“Under the skin”: al Teatro Ablondi storia intesa ed emotiva sull’Olocausto

Il racconto reale della relazione tra una comandante nazista e una prigioniera ebrea

under skin teatro ablondi

LIVORNO – Al Teatro Ablondi va in scena lo spettacolo “Under the skin“, una storia forte e toccante che integra rigore storico e profondità emotiva. Sul palco di via Olanda, 46 il 24 gennaio ore 21.15 andrà in scena una storia d’amore proibita durante l’Olocausto.

Under the Skin al Teatro Ablondi

Un intenso spettacolo teatrale basato su una storia realmente accaduta: la relazione tra una comandante nazista e una prigioniera ebrea nel campo di concentramento di Neuengamme, in Germania, durante gli anni 1944–1945.

La drammaturgia si fonda su documenti ufficiali del processo di Bergen-Belsen del 1945 e sulle testimonianze dei sopravvissuti all’Olocausto.

La narrazione si muove su due piani temporali che si specchiano e si interrogano a vicenda: il 1991, Tel Aviv, durante la Guerra del Golfo e il 1944–1945, nel campo di concentramento di Neuengamme. La regia è affidata a Micaela Ghiozzi.

In Italia “Under the Skin” è stato rappresentato per la prima volta nell’ottobre 2024 al Nuovo Teatro delle Commedie di Livorno.

Non è solo uno spettacolo sull’Olocausto. È una riflessione radicale su potere, desiderio e responsabilità, su ciò che scegliamo di ricordare e su ciò che preferiremmo dimenticare. Uno spettacolo necessario. Scomodo. Impossibile da guardare con distanza.

Le attrici

Sul palco la stessa Micaela Ghiozzi, Silvia Magnani e Letizia Gini. Le tre attrici danno vita a sette personaggi, attraversando con precisione fisica ed emotiva i due periodi storici, in un continuo slittamento di identità, memoria e responsabilità.

In scena è presente anche una ballerina, figura che attraversa lo spettacolo come una traccia di ciò che è stato spezzato: sogni infranti, desideri sospesi, vite immaginate e mai compiute. La ballerina incarna ciò che non ha potuto avere voce, ciò che è stato negato eppure non completamente cancellato.

Il ruolo è interpretato da Ailyn Kimura Letona, con le coreografie di Ylenia Varriale, che costruiscono un linguaggio fisico essenziale, in dialogo costante con la drammaturgia.

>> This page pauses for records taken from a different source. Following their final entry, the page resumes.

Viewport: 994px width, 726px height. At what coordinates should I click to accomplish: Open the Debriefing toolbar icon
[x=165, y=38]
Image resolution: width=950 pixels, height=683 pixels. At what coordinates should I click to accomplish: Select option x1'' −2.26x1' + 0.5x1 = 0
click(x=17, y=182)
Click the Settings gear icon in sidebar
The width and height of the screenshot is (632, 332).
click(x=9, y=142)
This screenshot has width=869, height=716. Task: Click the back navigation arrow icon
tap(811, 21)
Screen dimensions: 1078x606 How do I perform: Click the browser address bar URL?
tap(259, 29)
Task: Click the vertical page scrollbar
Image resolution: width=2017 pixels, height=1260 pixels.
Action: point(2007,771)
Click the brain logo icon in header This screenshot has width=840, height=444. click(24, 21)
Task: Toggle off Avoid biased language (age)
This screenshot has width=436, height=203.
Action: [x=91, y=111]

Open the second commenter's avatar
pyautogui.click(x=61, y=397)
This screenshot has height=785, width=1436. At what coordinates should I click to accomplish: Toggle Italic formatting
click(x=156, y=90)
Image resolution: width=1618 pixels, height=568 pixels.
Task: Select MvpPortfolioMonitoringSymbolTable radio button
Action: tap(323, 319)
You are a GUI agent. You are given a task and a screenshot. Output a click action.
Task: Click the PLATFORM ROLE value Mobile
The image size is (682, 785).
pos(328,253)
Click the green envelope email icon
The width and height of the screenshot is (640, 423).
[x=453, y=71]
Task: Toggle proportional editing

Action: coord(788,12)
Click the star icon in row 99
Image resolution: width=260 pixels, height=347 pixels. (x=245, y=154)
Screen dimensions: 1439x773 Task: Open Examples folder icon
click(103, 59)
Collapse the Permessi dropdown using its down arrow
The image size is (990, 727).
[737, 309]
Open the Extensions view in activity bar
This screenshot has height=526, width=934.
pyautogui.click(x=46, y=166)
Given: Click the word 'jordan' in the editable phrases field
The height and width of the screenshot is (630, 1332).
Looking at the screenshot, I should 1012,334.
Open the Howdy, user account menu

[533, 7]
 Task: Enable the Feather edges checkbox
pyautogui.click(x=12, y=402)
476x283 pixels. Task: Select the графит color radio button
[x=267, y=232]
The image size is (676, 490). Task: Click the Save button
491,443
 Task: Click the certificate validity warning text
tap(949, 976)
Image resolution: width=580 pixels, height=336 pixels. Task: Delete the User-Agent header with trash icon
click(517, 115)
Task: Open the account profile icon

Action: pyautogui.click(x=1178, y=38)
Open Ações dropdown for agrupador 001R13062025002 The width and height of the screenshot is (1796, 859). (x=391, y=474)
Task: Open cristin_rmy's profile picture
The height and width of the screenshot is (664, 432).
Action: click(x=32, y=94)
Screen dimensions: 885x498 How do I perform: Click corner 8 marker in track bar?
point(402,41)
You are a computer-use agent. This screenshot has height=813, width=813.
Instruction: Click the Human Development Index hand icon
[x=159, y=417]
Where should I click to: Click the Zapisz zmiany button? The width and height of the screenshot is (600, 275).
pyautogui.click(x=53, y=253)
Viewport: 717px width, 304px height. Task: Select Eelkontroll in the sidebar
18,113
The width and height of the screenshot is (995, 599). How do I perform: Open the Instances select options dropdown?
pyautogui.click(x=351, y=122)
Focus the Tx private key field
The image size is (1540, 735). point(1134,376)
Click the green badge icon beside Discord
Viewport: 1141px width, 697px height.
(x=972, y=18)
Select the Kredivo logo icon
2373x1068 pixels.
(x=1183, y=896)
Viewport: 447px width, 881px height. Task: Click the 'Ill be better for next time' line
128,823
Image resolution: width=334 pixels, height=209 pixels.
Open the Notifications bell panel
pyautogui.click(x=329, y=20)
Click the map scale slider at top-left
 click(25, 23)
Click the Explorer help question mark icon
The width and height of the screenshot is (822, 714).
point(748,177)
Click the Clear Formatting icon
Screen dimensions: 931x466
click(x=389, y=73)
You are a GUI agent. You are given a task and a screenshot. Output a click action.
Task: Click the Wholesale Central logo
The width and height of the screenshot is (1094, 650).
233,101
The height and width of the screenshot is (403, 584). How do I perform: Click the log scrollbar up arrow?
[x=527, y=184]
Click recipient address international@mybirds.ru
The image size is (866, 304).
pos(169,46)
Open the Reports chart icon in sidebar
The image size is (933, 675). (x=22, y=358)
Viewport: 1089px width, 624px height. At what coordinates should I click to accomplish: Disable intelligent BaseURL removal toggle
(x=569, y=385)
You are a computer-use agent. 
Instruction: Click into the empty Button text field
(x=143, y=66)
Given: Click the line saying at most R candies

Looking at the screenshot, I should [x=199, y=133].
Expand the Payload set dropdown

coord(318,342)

La collaborazione artistica e tecnica è affidata a Marzia Bandoni e Diego Bellettini.

Prenotazioni e biglietti

Per informazioni e prenotazioni sullo spettacolo “Under the skin” al Tetro Ablondi contattare il: 334 597 1913 o visitare il sito www.teatroablondi.it.

A partire dal mese di gennaio, l’accesso agli spettacoli del Teatro Ablondi è riservato ai soci A.N.S.P.I. (Associazione Nazionale San Paolo Italia). Quindi è necessario tesserarsi.

Il tesseramento annuale ha un costo di €5,00 a persona e la tessera è personale e nominale, con validità per tutto l’anno 2026. Per poter accedere agli spettacoli è necessario compilare il modulo di tesseramento, disponibile sul sito www.teatroablondi.it ed inviare il modulo compilato all’indirizzo email prenotazioni@teatroablondi.it.

Biglietti: il costo dello spettacolo per i nuovi soci è di €13 (5€ tesseramento + 8€ biglietto), mentre per i già tesserati è richiesto solo il pagamento del biglietto (€8,00).